## WORK TO COMPLETE
In the reply, give back exactly the lines from the one with "Task: Select the 212/42 frequency entry" through the last line of the records, without pictures.

## RECORDS PROVIDED
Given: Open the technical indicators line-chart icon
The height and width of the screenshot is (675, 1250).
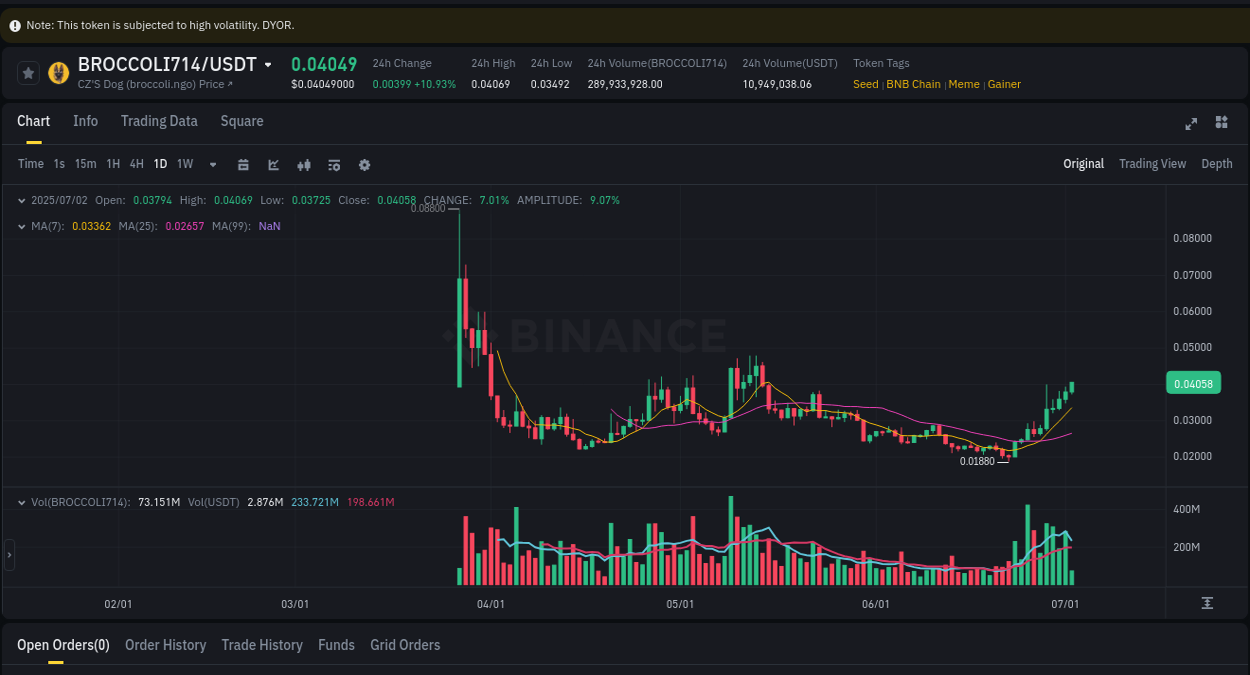Looking at the screenshot, I should pyautogui.click(x=273, y=164).
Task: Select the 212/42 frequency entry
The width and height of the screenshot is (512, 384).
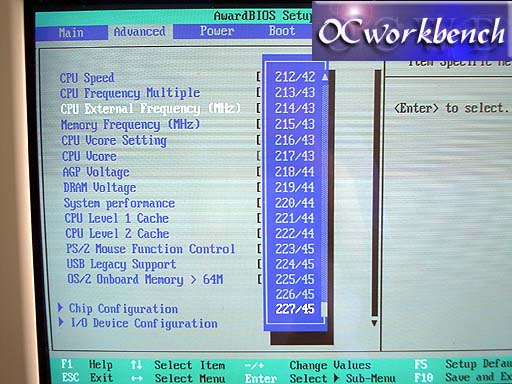Action: [x=295, y=77]
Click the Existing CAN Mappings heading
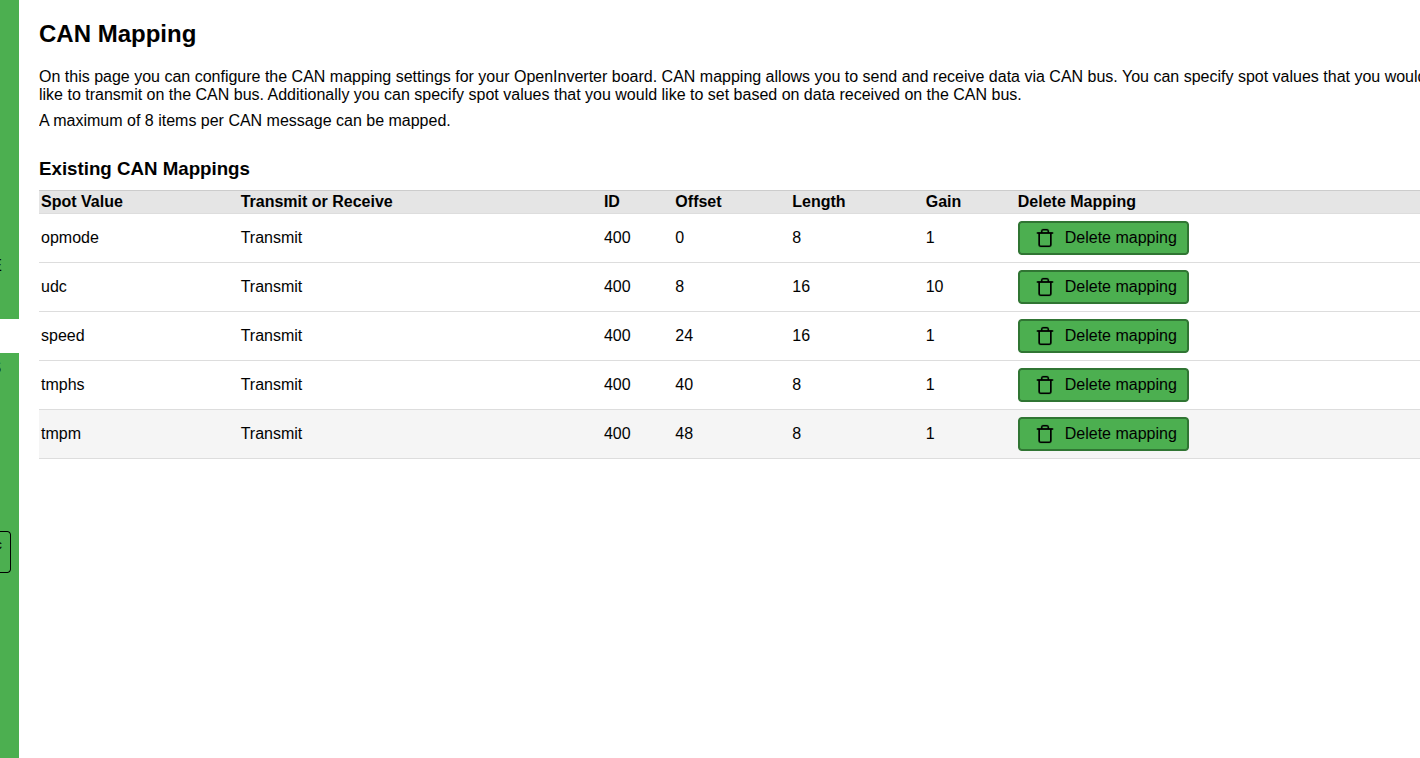This screenshot has height=758, width=1420. pyautogui.click(x=144, y=169)
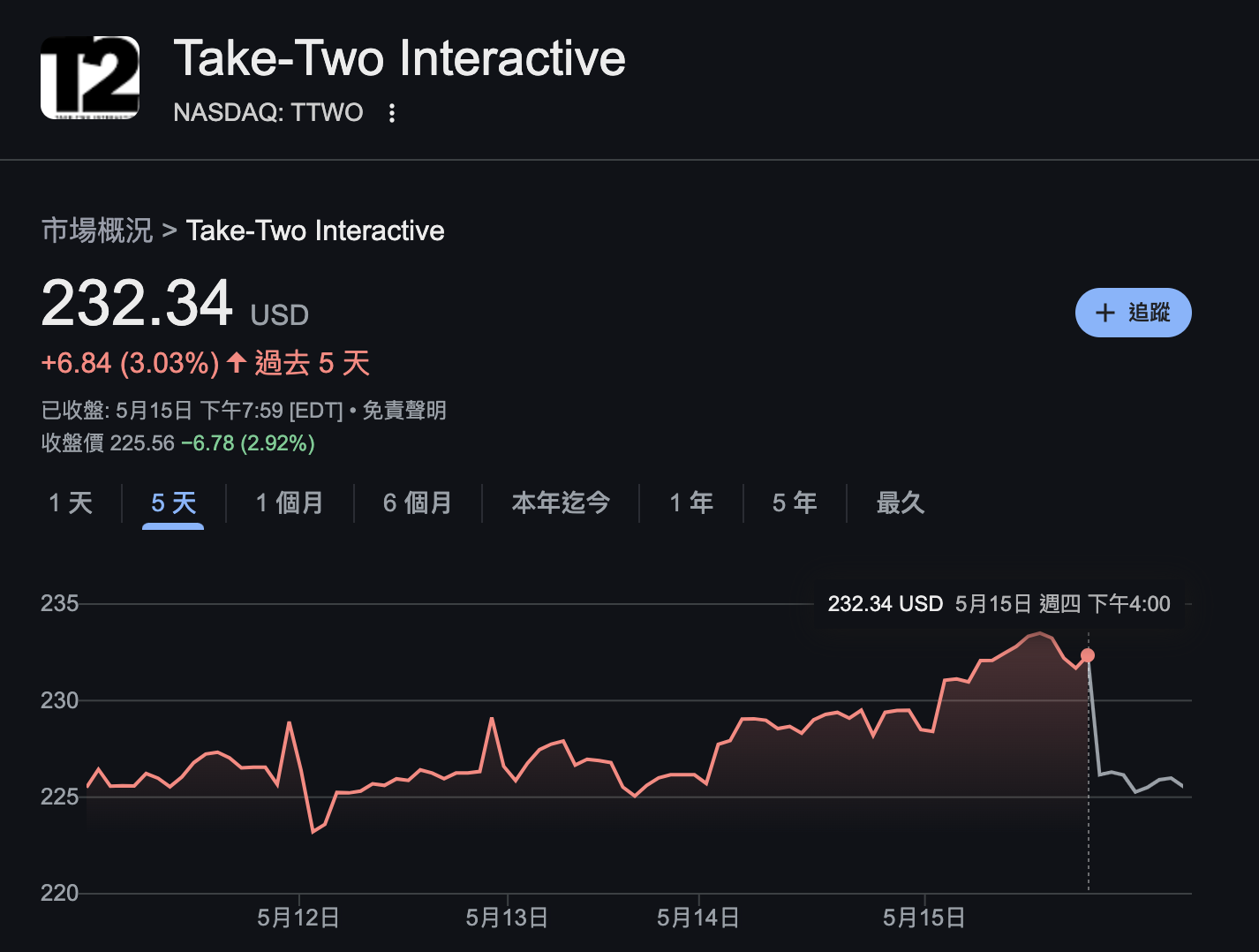Image resolution: width=1259 pixels, height=952 pixels.
Task: Click the Take-Two Interactive breadcrumb text
Action: [315, 230]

## RESPONSE AREA
Task: Select the 212/42 frequency entry
The width and height of the screenshot is (512, 384).
Action: [x=295, y=77]
Click the Existing CAN Mappings heading
This screenshot has height=758, width=1420. pyautogui.click(x=144, y=169)
Image resolution: width=1259 pixels, height=952 pixels.
Task: Click the Take-Two Interactive breadcrumb text
Action: [315, 230]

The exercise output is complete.